Hi everyone,
I created and trained two bert-base-uncased models, using the run_ner.py script from the huggingface transformers examples, to predict one the PoS-tags and one the DEPREL-tags (both are attributes of the CoNLL-U Format).
I trained the two models separately on the same dataset to which I made some changes: in the first model I made it predict the labels corresponding to the PoS-tags and in the second model I made it predict the labels corresponding to the DEPREL-tags.
Once the training is finished, I loaded the weights (AutoModelForTokenClassification.from_pretrained), the configurations (AutoConfig.from_pretrained) and the tokenizers (AutoTokenizer.from_pretrained) of the two models using the functions made available by the library.
By doing this I get two different trainers, like the following:
trainer_pos_tag = Trainer(
model=model_pos_tag,
args=training_args,
train_dataset=train_dataset,
eval_dataset=eval_dataset,
compute_metrics=compute_metrics,
)
trainer_deprel_tag = Trainer(
model=model_deprel_tag,
args=training_args,
train_dataset=train_dataset,
eval_dataset=eval_dataset,
compute_metrics=compute_metrics,
)
with their respective configurations and tokenizers.

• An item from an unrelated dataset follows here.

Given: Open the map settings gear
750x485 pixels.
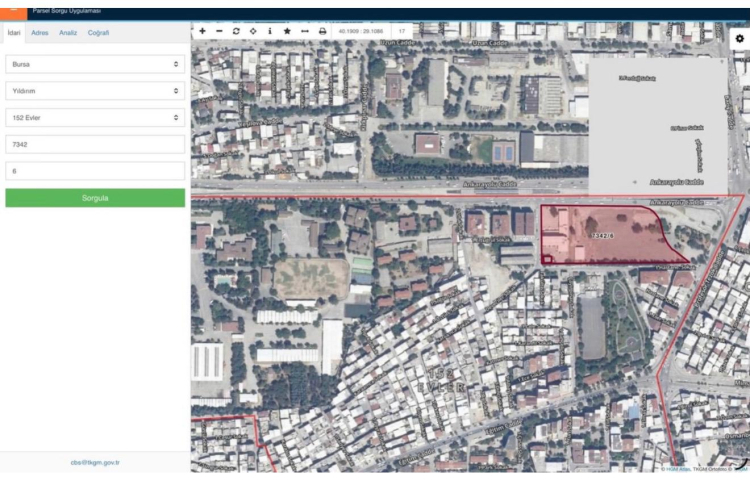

What I would like to achieve is to use these two models to predict both the PoS-tag and the DEPREL-tag at the same time (so I think it is necessary to be able to have a single model that predicts both labels, right?).

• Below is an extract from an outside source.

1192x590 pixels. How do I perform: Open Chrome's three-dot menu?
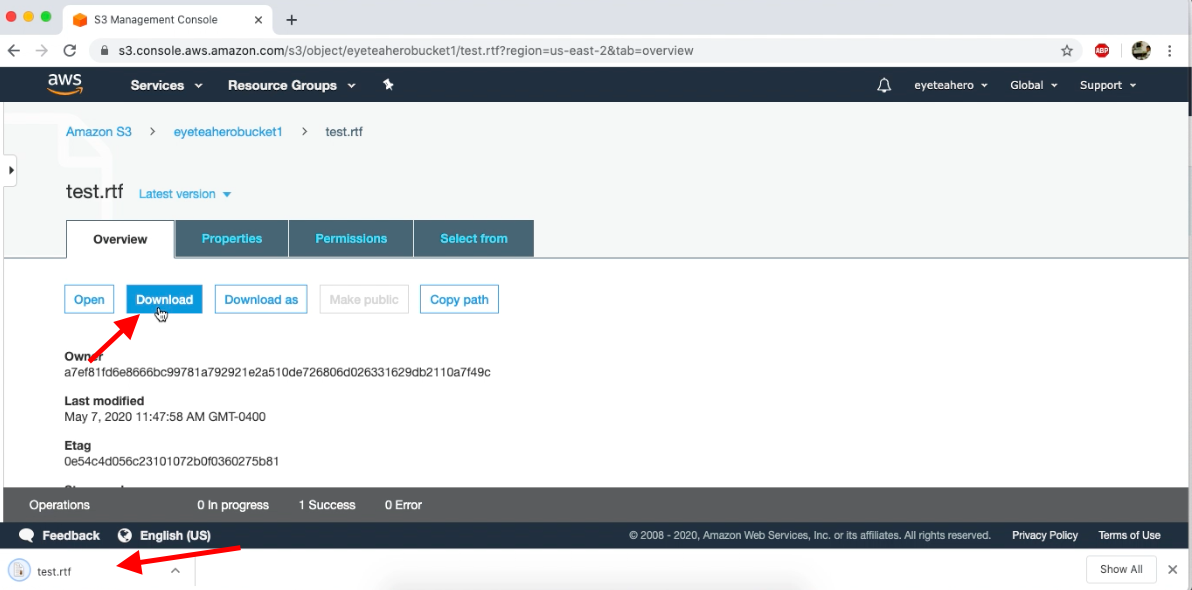(1170, 50)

Now my problem is that I necessarily need to merge these two models (merge their weights (does that make sense?) or something like that) before doing the prediction (trainer.predict(test_dataset)
) operation.
How can I do?
Do you have any suggestions?
P.s. The important thing is that the model resulting from the union/merge of these two models always has a Trainer
type.
Thanks in advance!
The question is also on StackOverflow with the same title (I can’t put more than 2 links in the post because I’m a new user).